▶ **AIM OF THE TASK**: Revise the records from the line with "Click the Validate button" up to and including the line with "Action: [x=21, y=23]", replacing "Validate" with "Verify" and leaving everything else unchanged. Omit the pictures from your answer.

▶ **Items listed in a dataset**:
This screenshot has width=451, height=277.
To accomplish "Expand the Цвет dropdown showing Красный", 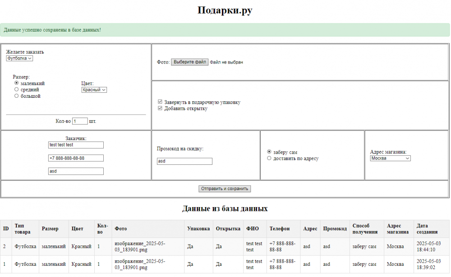I will [94, 90].
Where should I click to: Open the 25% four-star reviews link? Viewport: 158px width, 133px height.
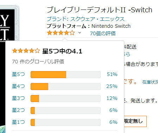pos(112,86)
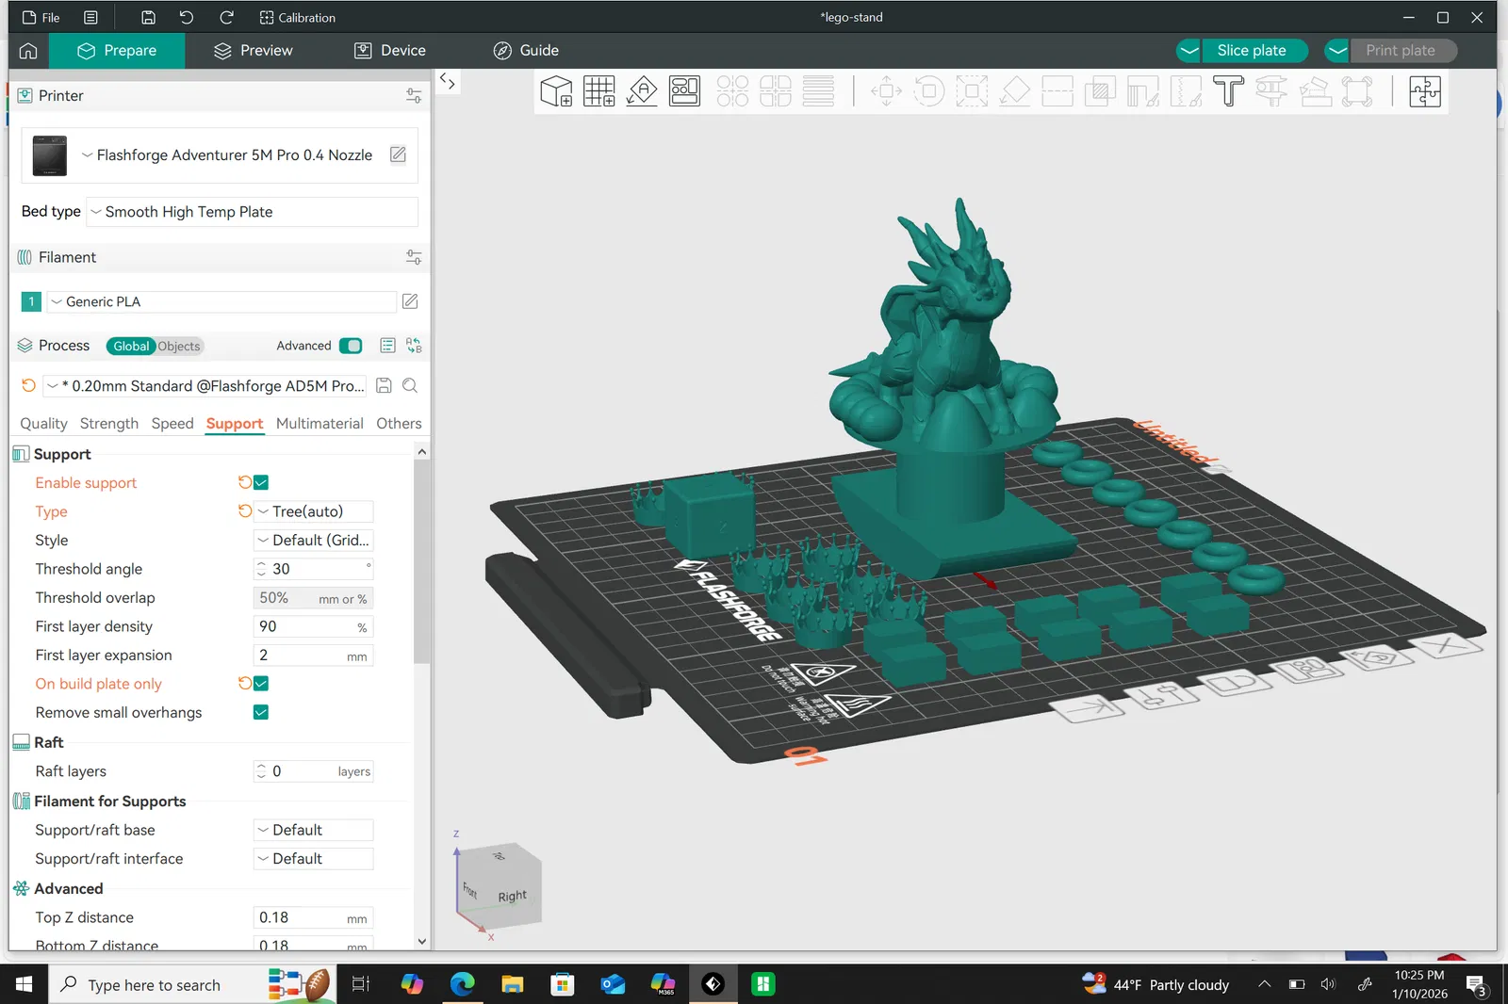Click the compare presets icon
Image resolution: width=1508 pixels, height=1004 pixels.
(414, 346)
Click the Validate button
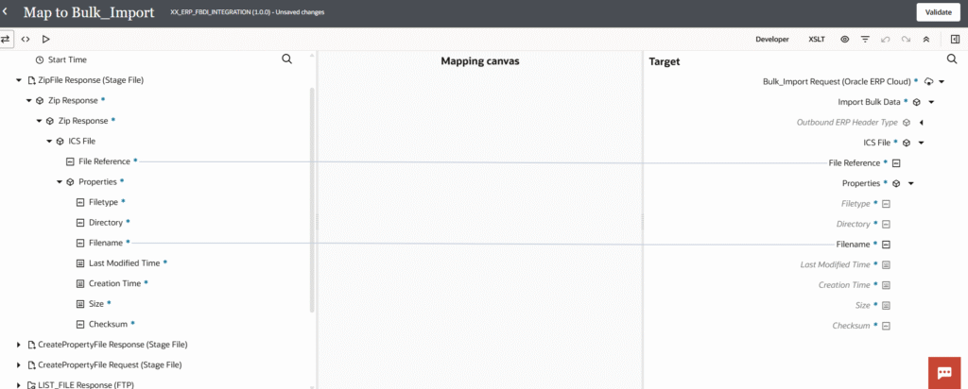The width and height of the screenshot is (968, 389). pos(939,12)
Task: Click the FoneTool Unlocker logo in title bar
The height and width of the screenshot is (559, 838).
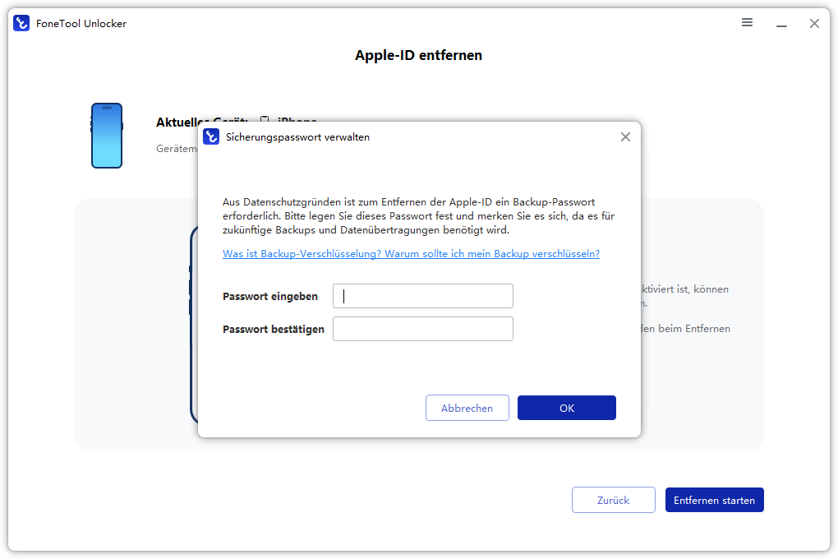Action: [x=21, y=23]
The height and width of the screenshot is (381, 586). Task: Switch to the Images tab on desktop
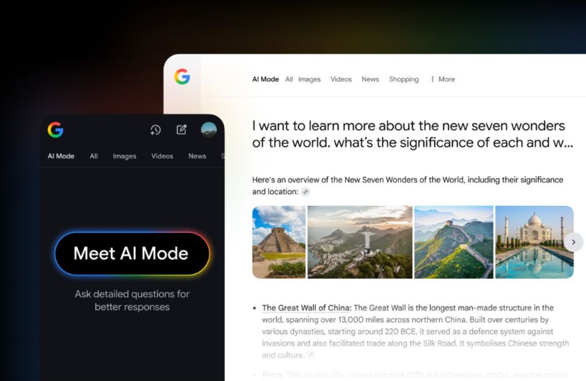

▶ **COMPLETE ANSWER**:
Click the Verify button
The width and height of the screenshot is (968, 389). pos(939,12)
Task: Click the FoneTool Unlocker logo in title bar
The height and width of the screenshot is (559, 838).
Action: [x=21, y=23]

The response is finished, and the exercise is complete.